### REQUIRED ACTION
All lines from the one containing "My Account (92, 787)" through the end of the data below must be reproduced exactly, and no others.

BEGIN SUPPLIED RECORDS

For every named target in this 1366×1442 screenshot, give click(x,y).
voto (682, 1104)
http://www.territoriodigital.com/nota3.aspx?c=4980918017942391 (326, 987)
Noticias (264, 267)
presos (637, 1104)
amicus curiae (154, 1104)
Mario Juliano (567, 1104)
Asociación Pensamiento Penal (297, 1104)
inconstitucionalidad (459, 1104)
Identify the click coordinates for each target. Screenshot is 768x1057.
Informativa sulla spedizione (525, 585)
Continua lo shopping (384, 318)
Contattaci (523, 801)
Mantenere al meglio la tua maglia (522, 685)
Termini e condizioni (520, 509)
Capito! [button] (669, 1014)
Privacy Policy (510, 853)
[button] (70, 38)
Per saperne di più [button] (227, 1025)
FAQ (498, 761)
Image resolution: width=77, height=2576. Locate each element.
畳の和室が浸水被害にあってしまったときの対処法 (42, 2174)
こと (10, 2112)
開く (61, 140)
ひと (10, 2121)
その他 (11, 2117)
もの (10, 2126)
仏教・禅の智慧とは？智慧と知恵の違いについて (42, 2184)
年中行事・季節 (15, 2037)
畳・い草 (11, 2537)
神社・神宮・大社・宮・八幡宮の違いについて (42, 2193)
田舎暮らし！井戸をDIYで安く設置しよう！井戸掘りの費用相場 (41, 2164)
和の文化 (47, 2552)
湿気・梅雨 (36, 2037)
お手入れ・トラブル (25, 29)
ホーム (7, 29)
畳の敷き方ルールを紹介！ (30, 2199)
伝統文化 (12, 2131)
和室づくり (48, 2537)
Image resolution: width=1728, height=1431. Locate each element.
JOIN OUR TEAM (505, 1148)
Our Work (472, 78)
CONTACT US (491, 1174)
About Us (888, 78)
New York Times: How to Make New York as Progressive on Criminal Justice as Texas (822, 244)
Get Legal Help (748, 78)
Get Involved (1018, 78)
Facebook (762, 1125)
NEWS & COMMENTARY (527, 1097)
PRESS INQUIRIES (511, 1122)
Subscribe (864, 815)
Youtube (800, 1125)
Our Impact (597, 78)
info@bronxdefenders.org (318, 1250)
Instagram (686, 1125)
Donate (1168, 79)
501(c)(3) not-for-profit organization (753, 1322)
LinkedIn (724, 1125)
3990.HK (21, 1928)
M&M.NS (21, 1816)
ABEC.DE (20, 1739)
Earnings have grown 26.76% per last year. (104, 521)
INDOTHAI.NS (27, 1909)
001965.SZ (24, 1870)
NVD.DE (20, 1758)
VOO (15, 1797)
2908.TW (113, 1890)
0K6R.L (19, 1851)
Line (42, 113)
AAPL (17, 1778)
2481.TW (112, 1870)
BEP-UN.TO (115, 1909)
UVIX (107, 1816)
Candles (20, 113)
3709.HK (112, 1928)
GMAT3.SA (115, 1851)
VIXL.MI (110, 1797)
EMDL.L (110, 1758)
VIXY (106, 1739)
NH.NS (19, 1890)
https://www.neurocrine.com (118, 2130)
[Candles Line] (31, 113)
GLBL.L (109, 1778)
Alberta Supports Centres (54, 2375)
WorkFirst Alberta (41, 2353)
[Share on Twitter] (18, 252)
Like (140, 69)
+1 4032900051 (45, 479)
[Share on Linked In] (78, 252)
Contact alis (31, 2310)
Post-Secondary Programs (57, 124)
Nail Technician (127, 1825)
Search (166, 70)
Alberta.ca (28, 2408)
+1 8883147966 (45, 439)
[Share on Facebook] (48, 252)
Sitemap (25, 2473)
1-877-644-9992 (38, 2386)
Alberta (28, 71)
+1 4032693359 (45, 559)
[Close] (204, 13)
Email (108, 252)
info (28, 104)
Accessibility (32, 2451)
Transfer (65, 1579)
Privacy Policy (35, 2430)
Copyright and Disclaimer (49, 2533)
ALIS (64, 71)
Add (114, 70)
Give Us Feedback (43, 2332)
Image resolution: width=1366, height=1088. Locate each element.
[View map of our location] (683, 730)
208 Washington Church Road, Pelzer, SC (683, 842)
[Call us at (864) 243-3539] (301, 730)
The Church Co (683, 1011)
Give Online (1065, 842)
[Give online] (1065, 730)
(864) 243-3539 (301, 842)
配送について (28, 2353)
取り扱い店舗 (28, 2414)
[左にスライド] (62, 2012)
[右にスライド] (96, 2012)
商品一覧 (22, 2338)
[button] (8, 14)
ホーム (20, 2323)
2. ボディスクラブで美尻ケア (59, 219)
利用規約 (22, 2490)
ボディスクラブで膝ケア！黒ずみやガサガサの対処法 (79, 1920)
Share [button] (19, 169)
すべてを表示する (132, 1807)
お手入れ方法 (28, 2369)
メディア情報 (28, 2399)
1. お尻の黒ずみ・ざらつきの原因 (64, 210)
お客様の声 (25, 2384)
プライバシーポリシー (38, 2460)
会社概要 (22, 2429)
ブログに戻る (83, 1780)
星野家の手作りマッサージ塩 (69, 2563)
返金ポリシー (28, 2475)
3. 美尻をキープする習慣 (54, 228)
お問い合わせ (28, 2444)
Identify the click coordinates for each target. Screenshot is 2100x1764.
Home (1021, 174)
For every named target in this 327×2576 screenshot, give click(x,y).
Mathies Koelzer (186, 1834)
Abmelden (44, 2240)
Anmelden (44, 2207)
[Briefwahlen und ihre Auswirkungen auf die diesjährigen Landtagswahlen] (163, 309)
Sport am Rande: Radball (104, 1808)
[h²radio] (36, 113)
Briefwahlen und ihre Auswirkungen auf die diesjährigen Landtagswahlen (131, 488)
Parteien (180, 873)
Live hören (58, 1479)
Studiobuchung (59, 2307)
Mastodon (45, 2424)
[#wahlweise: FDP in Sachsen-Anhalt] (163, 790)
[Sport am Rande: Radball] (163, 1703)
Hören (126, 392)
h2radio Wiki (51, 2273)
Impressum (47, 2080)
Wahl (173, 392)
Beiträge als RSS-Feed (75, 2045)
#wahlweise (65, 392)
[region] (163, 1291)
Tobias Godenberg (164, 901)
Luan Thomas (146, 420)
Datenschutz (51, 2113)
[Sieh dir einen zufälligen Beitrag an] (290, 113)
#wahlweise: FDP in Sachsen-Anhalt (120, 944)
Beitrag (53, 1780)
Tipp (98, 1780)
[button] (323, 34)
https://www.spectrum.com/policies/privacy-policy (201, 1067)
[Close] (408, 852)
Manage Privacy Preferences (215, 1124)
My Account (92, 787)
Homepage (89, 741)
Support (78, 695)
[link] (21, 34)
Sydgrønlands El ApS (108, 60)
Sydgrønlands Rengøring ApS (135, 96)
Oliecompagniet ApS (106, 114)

END SUPPLIED RECORDS

### EXPECTED OUTPUT
My Account (92, 787)
Homepage (89, 741)
Support (78, 695)
[link] (21, 34)
Sydgrønlands El ApS (108, 60)
Sydgrønlands Rengøring ApS (135, 96)
Oliecompagniet ApS (106, 114)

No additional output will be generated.